→ **Collected data**
= = = =
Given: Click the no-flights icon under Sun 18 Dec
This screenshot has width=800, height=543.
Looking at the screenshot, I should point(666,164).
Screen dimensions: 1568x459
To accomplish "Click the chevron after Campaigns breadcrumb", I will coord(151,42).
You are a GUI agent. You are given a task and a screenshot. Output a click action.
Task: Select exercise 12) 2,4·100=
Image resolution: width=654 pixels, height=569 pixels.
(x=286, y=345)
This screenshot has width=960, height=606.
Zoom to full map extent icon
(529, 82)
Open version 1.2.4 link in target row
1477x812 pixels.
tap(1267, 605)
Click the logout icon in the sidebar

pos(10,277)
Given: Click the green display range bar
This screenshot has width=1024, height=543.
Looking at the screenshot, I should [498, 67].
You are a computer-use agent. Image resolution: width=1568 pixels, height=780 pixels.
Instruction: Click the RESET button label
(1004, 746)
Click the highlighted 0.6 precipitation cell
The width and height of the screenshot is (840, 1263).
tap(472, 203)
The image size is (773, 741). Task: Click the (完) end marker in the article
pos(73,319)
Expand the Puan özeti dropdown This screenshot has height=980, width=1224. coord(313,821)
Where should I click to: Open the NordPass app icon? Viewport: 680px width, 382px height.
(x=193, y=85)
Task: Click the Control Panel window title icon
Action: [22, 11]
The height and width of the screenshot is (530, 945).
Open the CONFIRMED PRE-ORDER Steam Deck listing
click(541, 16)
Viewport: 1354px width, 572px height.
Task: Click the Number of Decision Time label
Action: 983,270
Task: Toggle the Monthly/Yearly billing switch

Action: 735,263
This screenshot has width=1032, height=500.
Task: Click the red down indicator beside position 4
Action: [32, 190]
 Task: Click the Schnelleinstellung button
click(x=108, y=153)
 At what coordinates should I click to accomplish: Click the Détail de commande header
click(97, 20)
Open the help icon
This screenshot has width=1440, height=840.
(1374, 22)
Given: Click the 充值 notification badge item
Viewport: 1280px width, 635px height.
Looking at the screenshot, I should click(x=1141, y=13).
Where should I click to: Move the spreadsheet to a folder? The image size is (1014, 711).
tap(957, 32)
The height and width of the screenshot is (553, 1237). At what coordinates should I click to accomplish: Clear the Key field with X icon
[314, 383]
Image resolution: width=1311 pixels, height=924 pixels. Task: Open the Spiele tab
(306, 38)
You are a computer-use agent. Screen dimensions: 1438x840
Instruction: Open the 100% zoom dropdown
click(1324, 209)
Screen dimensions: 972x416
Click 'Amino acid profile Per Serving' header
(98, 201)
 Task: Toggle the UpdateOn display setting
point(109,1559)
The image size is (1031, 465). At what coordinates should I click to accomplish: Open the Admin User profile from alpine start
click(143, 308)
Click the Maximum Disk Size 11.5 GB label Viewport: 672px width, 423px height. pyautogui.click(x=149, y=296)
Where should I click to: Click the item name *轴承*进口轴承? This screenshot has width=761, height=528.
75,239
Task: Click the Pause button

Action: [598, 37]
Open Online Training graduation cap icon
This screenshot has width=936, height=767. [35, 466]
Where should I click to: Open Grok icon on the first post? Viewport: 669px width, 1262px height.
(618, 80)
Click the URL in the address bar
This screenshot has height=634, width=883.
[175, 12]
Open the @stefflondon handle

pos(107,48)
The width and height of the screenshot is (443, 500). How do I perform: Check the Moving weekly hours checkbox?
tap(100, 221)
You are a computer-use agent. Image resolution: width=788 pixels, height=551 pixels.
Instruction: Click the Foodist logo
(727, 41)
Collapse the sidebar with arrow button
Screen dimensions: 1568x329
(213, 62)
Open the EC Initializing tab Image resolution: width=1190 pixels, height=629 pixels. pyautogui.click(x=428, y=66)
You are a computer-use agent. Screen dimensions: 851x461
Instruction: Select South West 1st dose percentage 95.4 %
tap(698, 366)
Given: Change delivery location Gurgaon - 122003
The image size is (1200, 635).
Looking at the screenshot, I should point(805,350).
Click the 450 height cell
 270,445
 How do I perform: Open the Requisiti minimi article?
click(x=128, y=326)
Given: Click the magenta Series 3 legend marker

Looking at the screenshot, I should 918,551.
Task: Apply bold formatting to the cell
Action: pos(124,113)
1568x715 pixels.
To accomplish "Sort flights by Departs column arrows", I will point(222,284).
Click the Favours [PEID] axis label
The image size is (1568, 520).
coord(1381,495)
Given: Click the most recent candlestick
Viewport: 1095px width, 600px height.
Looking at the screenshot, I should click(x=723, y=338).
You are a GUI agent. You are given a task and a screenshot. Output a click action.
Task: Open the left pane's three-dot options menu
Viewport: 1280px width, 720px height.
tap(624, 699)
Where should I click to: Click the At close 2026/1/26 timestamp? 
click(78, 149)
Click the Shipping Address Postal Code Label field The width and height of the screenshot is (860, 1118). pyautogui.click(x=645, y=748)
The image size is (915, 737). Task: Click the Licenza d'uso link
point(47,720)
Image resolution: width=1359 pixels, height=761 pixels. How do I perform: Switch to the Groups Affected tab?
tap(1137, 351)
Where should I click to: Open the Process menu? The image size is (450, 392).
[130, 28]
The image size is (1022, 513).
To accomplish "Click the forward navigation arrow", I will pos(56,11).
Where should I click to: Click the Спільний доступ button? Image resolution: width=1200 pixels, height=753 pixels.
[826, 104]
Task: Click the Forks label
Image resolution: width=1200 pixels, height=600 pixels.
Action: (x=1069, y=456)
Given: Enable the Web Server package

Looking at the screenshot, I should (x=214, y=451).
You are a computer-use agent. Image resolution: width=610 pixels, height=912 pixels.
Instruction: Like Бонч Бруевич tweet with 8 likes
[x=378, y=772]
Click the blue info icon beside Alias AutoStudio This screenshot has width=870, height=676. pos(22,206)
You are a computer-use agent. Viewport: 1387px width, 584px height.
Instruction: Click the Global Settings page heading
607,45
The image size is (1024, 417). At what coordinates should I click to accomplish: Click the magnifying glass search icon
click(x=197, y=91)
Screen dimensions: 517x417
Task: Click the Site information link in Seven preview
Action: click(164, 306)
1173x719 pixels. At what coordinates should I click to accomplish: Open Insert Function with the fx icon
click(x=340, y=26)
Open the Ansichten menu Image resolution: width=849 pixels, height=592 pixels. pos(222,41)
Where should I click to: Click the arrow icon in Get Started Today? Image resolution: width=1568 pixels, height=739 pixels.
= = = =
→ **EXERCISE REQUIREMENTS**
The whole set of records needs to be written out exactly.

→ **REPLY**
Given: Click the no-flights icon under Sun 18 Dec
This screenshot has width=800, height=543.
Looking at the screenshot, I should point(666,164).
Screen dimensions: 1568x459
To accomplish "Click the chevron after Campaigns breadcrumb", I will coord(151,42).
You are a GUI agent. You are given a task and a screenshot. Output a click action.
Task: Select exercise 12) 2,4·100=
Image resolution: width=654 pixels, height=569 pixels.
(x=286, y=345)
This screenshot has width=960, height=606.
Zoom to full map extent icon
(529, 82)
Open version 1.2.4 link in target row
1477x812 pixels.
tap(1267, 605)
Click the logout icon in the sidebar

pos(10,277)
Given: Click the green display range bar
This screenshot has width=1024, height=543.
Looking at the screenshot, I should [498, 67].
You are a computer-use agent. Image resolution: width=1568 pixels, height=780 pixels.
Instruction: Click the RESET button label
(1004, 746)
Click the highlighted 0.6 precipitation cell
The width and height of the screenshot is (840, 1263).
tap(472, 203)
The image size is (773, 741). Task: Click the (完) end marker in the article
pos(73,319)
Expand the Puan özeti dropdown This screenshot has height=980, width=1224. coord(313,821)
Where should I click to: Open the NordPass app icon? Viewport: 680px width, 382px height.
(x=193, y=85)
Task: Click the Control Panel window title icon
Action: [22, 11]
The height and width of the screenshot is (530, 945).
Open the CONFIRMED PRE-ORDER Steam Deck listing
click(541, 16)
Viewport: 1354px width, 572px height.
Task: Click the Number of Decision Time label
Action: 983,270
Task: Toggle the Monthly/Yearly billing switch

Action: 735,263
This screenshot has width=1032, height=500.
Task: Click the red down indicator beside position 4
Action: [32, 190]
 Task: Click the Schnelleinstellung button
click(x=108, y=153)
 At what coordinates should I click to accomplish: Click the Détail de commande header
click(97, 20)
Open the help icon
This screenshot has width=1440, height=840.
(1374, 22)
Given: Click the 充值 notification badge item
Viewport: 1280px width, 635px height.
Looking at the screenshot, I should click(x=1141, y=13).
Where should I click to: Move the spreadsheet to a folder? The image size is (1014, 711).
tap(957, 32)
The height and width of the screenshot is (553, 1237). At what coordinates should I click to accomplish: Clear the Key field with X icon
[314, 383]
Image resolution: width=1311 pixels, height=924 pixels. Task: Open the Spiele tab
(306, 38)
You are a computer-use agent. Screen dimensions: 1438x840
Instruction: Open the 100% zoom dropdown
click(1324, 209)
Screen dimensions: 972x416
Click 'Amino acid profile Per Serving' header
(98, 201)
 Task: Toggle the UpdateOn display setting
point(109,1559)
The image size is (1031, 465). At what coordinates should I click to accomplish: Open the Admin User profile from alpine start
click(143, 308)
Click the Maximum Disk Size 11.5 GB label Viewport: 672px width, 423px height. pyautogui.click(x=149, y=296)
Where should I click to: Click the item name *轴承*进口轴承? This screenshot has width=761, height=528.
75,239
Task: Click the Pause button

Action: [598, 37]
Open Online Training graduation cap icon
This screenshot has width=936, height=767. [35, 466]
Where should I click to: Open Grok icon on the first post? Viewport: 669px width, 1262px height.
(618, 80)
Click the URL in the address bar
This screenshot has height=634, width=883.
[175, 12]
Open the @stefflondon handle

pos(107,48)
The width and height of the screenshot is (443, 500). How do I perform: Check the Moving weekly hours checkbox?
tap(100, 221)
You are a computer-use agent. Image resolution: width=788 pixels, height=551 pixels.
Instruction: Click the Foodist logo
(727, 41)
Collapse the sidebar with arrow button
Screen dimensions: 1568x329
(213, 62)
Open the EC Initializing tab Image resolution: width=1190 pixels, height=629 pixels. pyautogui.click(x=428, y=66)
You are a computer-use agent. Screen dimensions: 851x461
Instruction: Select South West 1st dose percentage 95.4 %
tap(698, 366)
Given: Change delivery location Gurgaon - 122003
The image size is (1200, 635).
Looking at the screenshot, I should point(805,350).
Click the 450 height cell
 270,445
 How do I perform: Open the Requisiti minimi article?
click(x=128, y=326)
Given: Click the magenta Series 3 legend marker

Looking at the screenshot, I should 918,551.
Task: Apply bold formatting to the cell
Action: pos(124,113)
1568x715 pixels.
To accomplish "Sort flights by Departs column arrows", I will point(222,284).
Click the Favours [PEID] axis label
The image size is (1568, 520).
coord(1381,495)
Given: Click the most recent candlestick
Viewport: 1095px width, 600px height.
Looking at the screenshot, I should click(x=723, y=338).
You are a GUI agent. You are given a task and a screenshot. Output a click action.
Task: Open the left pane's three-dot options menu
Viewport: 1280px width, 720px height.
tap(624, 699)
Where should I click to: Click the At close 2026/1/26 timestamp? 
click(78, 149)
Click the Shipping Address Postal Code Label field The width and height of the screenshot is (860, 1118). pyautogui.click(x=645, y=748)
The image size is (915, 737). Task: Click the Licenza d'uso link
point(47,720)
Image resolution: width=1359 pixels, height=761 pixels. How do I perform: Switch to the Groups Affected tab?
tap(1137, 351)
Where should I click to: Open the Process menu? The image size is (450, 392).
[130, 28]
The image size is (1022, 513).
To accomplish "Click the forward navigation arrow", I will pos(56,11).
Where should I click to: Click the Спільний доступ button? Image resolution: width=1200 pixels, height=753 pixels.
[826, 104]
Task: Click the Forks label
Image resolution: width=1200 pixels, height=600 pixels.
Action: (x=1069, y=456)
Given: Enable the Web Server package

Looking at the screenshot, I should (x=214, y=451).
You are a computer-use agent. Image resolution: width=610 pixels, height=912 pixels.
Instruction: Like Бонч Бруевич tweet with 8 likes
[x=378, y=772]
Click the blue info icon beside Alias AutoStudio This screenshot has width=870, height=676. pos(22,206)
You are a computer-use agent. Viewport: 1387px width, 584px height.
Instruction: Click the Global Settings page heading
607,45
The image size is (1024, 417). At what coordinates should I click to accomplish: Click the magnifying glass search icon
click(x=197, y=91)
Screen dimensions: 517x417
Task: Click the Site information link in Seven preview
Action: click(164, 306)
1173x719 pixels. At what coordinates should I click to accomplish: Open Insert Function with the fx icon
click(x=340, y=26)
Open the Ansichten menu Image resolution: width=849 pixels, height=592 pixels. pos(222,41)
Where should I click to: Click the arrow icon in Get Started Today? Image resolution: width=1568 pixels, height=739 pixels.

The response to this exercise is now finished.